1.  Status of this Memo

This document is an Internet-Draft.  Internet-Drafts are working
documents of the Internet Engineering Task Force (IETF), its areas,
and its working groups.  Note that other groups may also distribute
working documents as Internet-Drafts.

Internet-Drafts are draft documents valid for a maximum of six months
and may be updated, replaced, or obsoleted by other documents at any
time.  It is inappropriate to use Internet-Drafts as reference
material or to cite them other than as "work in progress."

To view the entire list of current Internet-Drafts, please check the
"1id-abstracts.txt" listing  contained in the Internet-Drafts Shadow
Directories on ftp.is.co.za (Africa), ftp.nordu.net (Europe),
munnari.oz.au (Pacific Rim), ds.internic.net (US East Coast), or
ftp.isi.edu (US West Coast).

2.  Abstract

This document describes an extension to the Network News Transport
Protocol[RFC977] that allows NNTP peers to dynamically adjust
their criteria for sending network news articles to one another.

This extension provides only for the addition of 'negative' criteria,
i.e., criteria for articles that are not to be sent.  It is believed
that a more comprehensive scheme allowing for 'positive' criteria,
while desirable, would not receive wide deployment in the Internet
because of concerns about security and intellectual property.  The
extension described in this document does not present these concerns
and allows for gains in network efficiency.

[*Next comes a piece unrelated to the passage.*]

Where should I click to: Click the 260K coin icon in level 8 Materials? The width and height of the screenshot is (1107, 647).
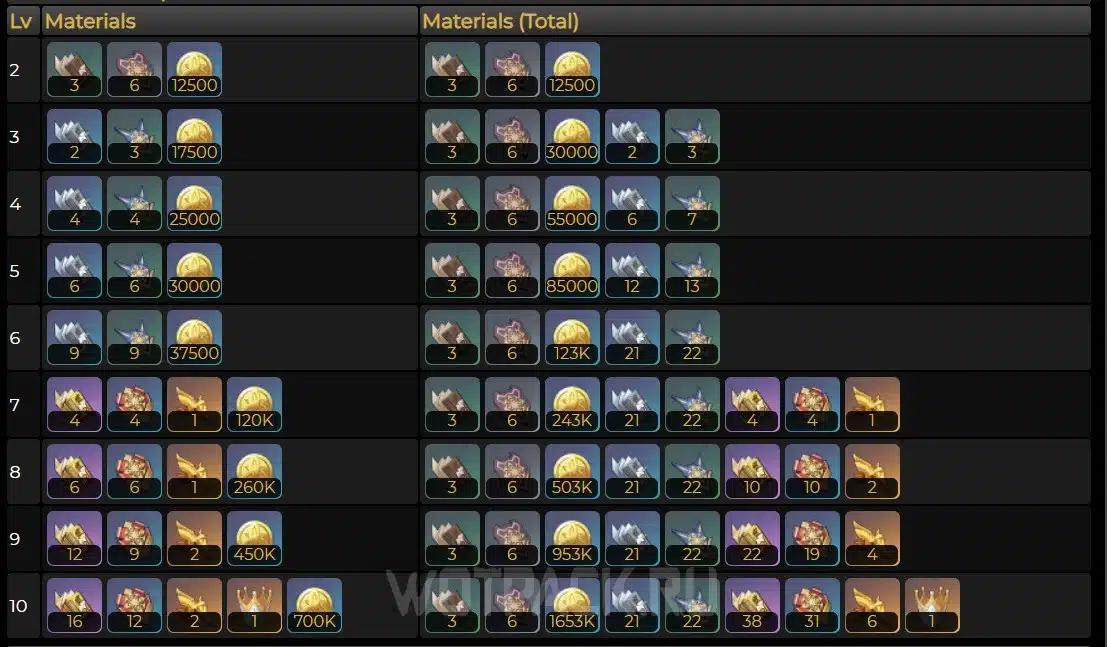click(254, 471)

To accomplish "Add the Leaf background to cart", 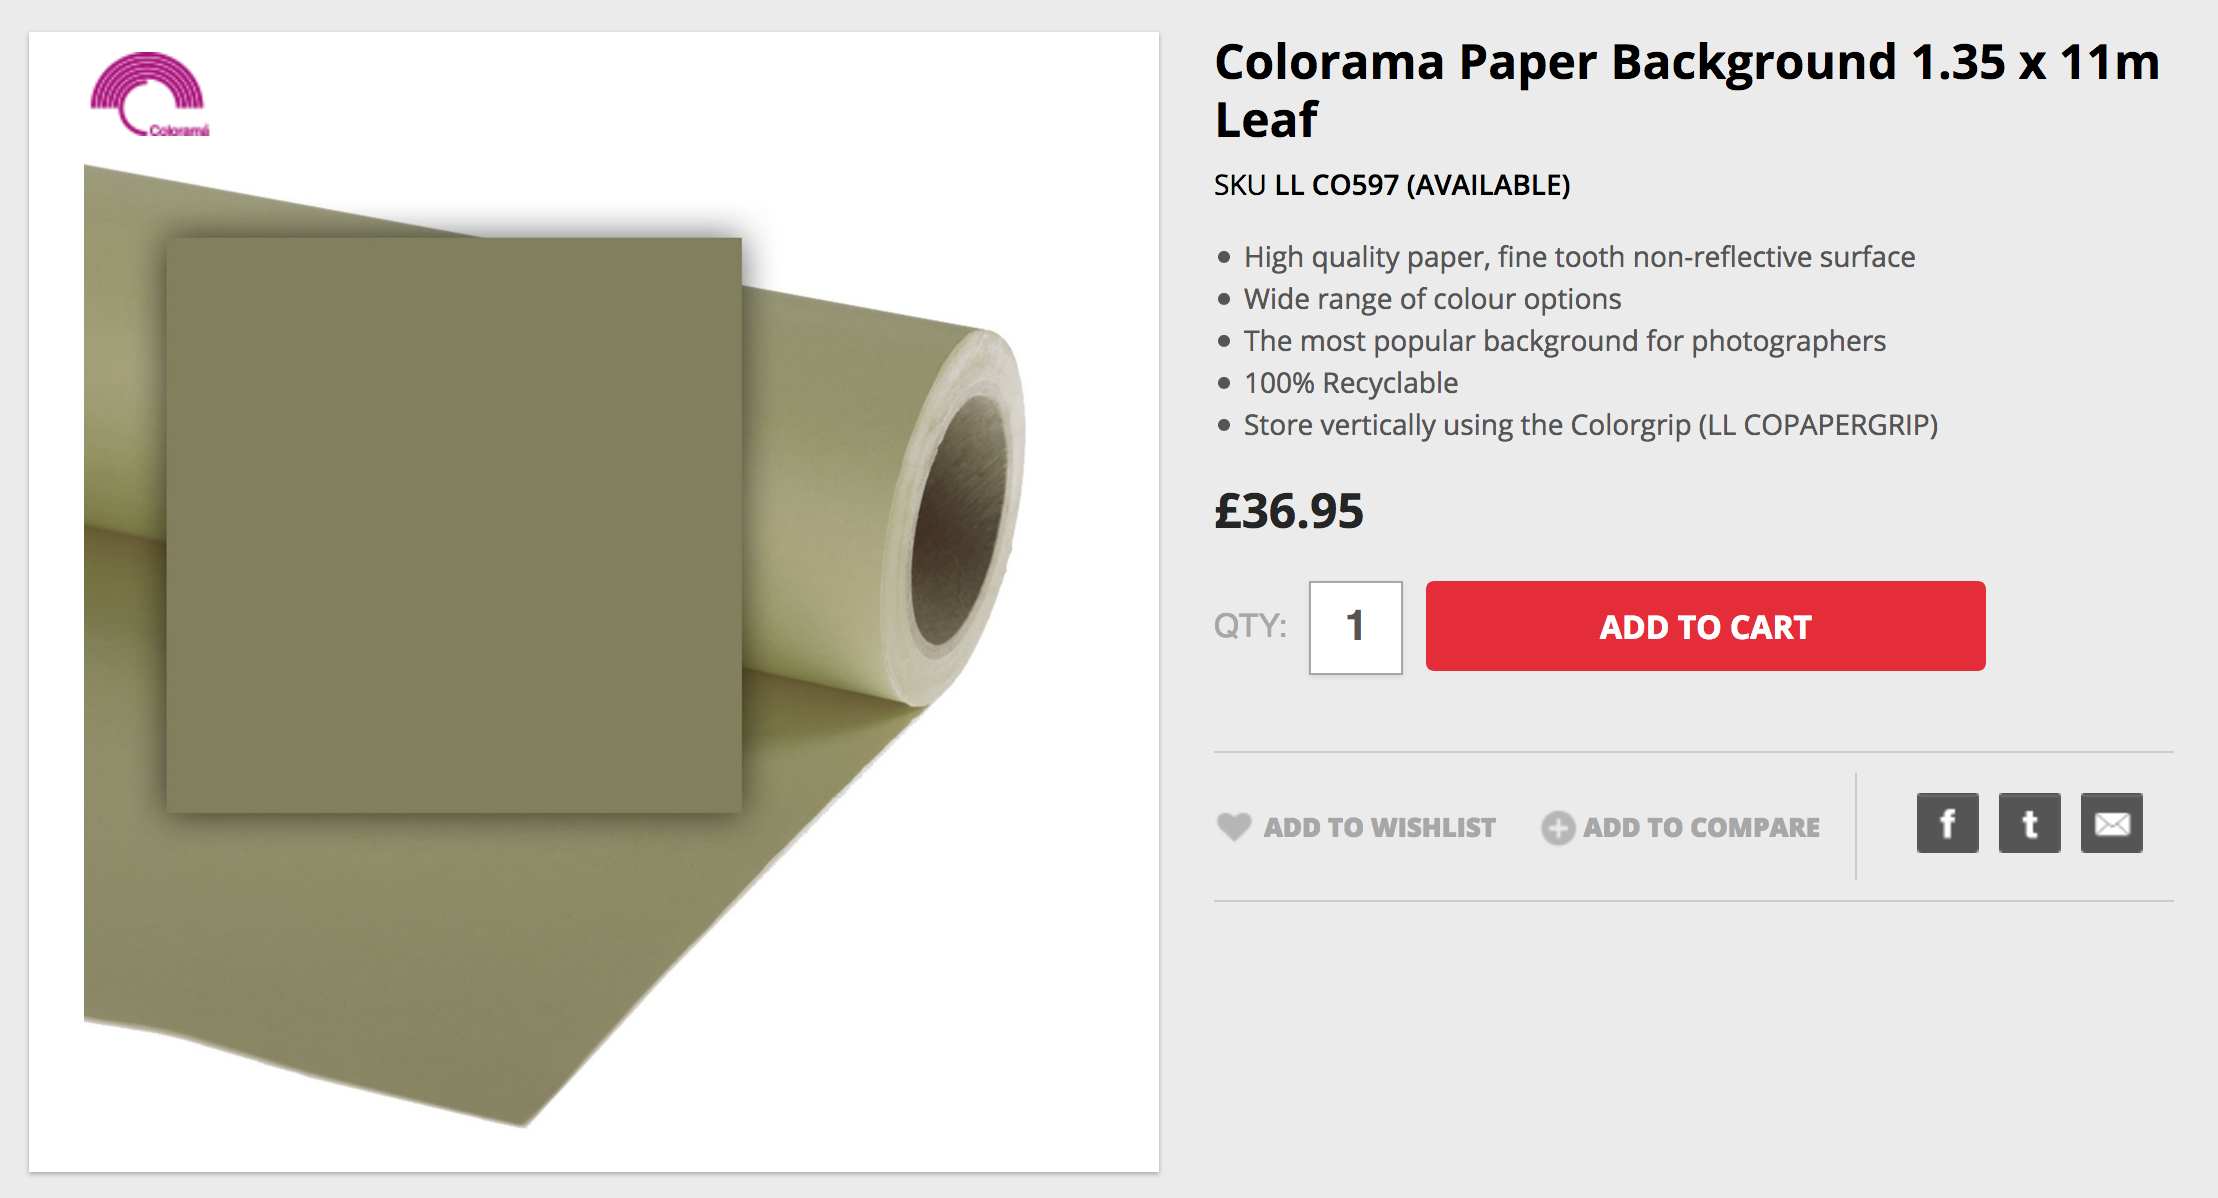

3.  Conventions used in this document

The key words "MUST", "MUST NOT", "REQUIRED", "SHALL", "SHALL NOT",
"SHOULD", "SHOULD NOT", "RECOMMENDED", "MAY", and "OPTIONAL" in this
document are to be interpreted as described in [RFC2119].


  INTERNET-DRAFT      An NNTP Extension for Dynamic Feed Adjustment

4. Introduction

The Network News Transport Protocol[RFC977] defines a mechanism
(IHAVE) that allows news clients to determine that a particular
article has already been sent to a particular server, so there is no
need to send it again.  However, this is the only defined mechanism
for restricting which news articles go to a particular server.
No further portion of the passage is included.